Abigail had swimming lessons Monday afternoon, so we all had to get out the door and go out in the rain. I was unhappy about how my day had gone, what I had hoped to get done, and what was left undone. Too many interruptions for me. When I woke the girls from their naps, one cried, wanting to sleep more, and the other cried that she hadn’t slept at all. I found myself feeling like a rancher, prodding cattle, getting the children out the door in slow motion. Abigail and Michaela put on their coats and went out our back door onto the deck, while I put on my shoes and coat and grabbed the baby.

We were on the verge of being late to Abigail’s lesson. We would need to hurry to be on time. I felt overwhelmed by the work and by the amount of effort it seemed to be taking on a rainy Monday afternoon. I felt even more frustrated. When I looked outside and saw the girls were just standing on the deck, making nonsense noises, I felt annoyed with them. Why didn’t they walk down the steps to the garage? Why weren’t they more helpful in this moment?

As I shut the door, I was about to scold the girls. Then I saw what they were doing. Standing there in their red raincoats, hoods over their heads, Abigail and Michaela were sticking out their tongues, saying “AAAh” loudly.

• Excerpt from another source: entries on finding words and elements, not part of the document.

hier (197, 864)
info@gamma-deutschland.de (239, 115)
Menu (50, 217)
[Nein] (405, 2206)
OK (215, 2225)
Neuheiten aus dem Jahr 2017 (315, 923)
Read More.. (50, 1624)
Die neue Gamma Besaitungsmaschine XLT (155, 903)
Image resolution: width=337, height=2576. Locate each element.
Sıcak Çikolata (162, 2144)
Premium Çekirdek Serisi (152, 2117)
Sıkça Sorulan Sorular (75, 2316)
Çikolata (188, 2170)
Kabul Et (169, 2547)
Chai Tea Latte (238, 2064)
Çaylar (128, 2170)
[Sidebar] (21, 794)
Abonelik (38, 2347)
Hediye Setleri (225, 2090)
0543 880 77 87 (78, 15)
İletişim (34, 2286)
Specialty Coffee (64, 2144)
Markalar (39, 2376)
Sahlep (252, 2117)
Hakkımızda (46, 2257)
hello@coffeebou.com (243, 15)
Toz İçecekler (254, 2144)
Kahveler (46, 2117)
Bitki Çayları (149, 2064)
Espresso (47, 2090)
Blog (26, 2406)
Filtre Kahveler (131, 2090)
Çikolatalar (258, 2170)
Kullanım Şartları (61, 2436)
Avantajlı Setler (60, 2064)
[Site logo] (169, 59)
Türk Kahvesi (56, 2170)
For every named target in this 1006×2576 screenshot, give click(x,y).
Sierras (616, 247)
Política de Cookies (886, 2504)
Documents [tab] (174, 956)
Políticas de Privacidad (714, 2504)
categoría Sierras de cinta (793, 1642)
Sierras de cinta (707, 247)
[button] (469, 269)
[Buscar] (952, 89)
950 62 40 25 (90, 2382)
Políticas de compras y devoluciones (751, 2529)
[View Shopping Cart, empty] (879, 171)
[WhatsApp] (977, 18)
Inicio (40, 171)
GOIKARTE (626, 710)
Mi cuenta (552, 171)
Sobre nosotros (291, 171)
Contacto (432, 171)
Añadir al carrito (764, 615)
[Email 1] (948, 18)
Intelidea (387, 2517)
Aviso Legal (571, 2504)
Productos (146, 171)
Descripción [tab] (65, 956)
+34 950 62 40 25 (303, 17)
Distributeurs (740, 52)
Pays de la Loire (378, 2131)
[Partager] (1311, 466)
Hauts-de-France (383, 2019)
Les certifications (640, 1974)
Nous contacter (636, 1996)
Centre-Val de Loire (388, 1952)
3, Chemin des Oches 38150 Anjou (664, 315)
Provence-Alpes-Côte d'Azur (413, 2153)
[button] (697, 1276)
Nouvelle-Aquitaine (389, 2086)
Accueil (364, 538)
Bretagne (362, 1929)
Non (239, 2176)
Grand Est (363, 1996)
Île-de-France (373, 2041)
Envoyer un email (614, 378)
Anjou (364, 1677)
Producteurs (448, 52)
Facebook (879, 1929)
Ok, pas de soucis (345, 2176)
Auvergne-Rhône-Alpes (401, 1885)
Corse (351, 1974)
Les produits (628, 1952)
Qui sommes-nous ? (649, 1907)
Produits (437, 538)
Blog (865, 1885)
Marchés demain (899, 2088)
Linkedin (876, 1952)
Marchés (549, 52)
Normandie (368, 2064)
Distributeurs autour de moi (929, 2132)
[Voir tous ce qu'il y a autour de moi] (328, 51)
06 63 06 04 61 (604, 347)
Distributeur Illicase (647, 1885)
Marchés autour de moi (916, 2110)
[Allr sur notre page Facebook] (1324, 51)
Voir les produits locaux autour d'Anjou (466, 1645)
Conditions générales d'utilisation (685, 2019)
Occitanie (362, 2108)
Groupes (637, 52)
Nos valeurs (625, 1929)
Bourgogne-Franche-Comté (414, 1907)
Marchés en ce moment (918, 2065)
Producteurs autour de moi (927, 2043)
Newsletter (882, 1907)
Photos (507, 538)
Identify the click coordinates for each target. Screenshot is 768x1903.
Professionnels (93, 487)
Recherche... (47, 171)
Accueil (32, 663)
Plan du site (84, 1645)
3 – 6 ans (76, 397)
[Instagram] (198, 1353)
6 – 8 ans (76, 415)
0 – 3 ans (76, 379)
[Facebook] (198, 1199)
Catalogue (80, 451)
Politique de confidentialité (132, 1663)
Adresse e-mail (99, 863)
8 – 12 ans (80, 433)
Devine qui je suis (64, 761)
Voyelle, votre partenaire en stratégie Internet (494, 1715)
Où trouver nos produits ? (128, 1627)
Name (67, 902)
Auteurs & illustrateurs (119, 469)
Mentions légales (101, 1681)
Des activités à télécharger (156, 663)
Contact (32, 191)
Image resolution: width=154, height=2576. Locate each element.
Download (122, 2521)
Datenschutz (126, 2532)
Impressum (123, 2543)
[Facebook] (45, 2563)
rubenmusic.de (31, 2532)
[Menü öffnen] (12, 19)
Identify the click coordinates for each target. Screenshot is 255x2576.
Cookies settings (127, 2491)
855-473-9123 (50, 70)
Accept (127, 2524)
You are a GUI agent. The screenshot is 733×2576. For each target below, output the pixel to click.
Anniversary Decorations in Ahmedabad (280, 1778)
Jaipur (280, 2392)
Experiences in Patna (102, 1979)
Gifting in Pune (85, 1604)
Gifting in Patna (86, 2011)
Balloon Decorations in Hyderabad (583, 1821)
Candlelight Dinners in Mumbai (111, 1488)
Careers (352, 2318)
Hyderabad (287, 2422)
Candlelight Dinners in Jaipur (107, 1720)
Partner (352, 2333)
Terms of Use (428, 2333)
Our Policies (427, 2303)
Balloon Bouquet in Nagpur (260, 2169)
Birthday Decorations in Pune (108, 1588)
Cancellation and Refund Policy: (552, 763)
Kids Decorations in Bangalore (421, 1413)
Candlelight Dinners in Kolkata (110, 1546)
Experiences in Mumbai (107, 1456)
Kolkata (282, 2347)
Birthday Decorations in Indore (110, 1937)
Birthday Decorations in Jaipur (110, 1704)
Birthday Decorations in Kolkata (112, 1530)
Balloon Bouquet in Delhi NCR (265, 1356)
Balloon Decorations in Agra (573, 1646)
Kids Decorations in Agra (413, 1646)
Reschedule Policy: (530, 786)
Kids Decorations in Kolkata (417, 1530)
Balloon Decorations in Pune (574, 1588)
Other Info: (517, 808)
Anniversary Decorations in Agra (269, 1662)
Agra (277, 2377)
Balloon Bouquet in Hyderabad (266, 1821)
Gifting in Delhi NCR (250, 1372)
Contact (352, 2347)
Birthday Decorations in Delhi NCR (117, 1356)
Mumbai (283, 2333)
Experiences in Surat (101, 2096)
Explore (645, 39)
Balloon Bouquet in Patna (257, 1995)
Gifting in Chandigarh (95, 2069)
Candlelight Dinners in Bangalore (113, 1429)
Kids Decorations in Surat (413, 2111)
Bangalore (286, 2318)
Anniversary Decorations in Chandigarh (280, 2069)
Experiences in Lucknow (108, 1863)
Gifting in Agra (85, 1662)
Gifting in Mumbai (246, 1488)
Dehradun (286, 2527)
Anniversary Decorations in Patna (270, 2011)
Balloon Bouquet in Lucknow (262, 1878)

“We’re tasting the rain!” They giggled.

Tasting the rain. But we’re still about to be late. So I hurried them onward, down the deck steps, holding baby and swim bag. I watched Abigail and Michaela make their way in the rain, prodding them with words, trying to motivate them to move.

Then down at the garage I caught a glimpse of myself. The glass window in the side door gave me a reflection that frigthened me. In my black raincoat, the hood too large for my head, I resembled a villain. My face was shaded in the dark, eyes hidden, my nose pale and prominent. I looked a bit like Darth Siddius from Star Wars or a bit like the Ringwraith riders in Lord of the Rings, or a spooky figure from a haunted Halloween house. I looked evil.

And I felt evil. Who am I? I thought to myself. What kind of mom am I? Why won’t I let them enjoy tasting the rain? Why can’t I laugh with them?

As I buckled up the girls and then backed the van out of the driveway I prayed.
Raindrops ran down the windshield, wipers pushing it away. The rain was flowing, even flooding our yard, water washing over the earth.

God, wash me. Wipe away the evil. Make me new. Make me a new mom.

In the pool parking lot, we got out of the van. As I grabbed Elisabeth from her baby seat on one side, I saw the girls already out on the other side of the van. There they were, their red hoods side by side, sticking out their tonges again, smiling. And this time I smiled too.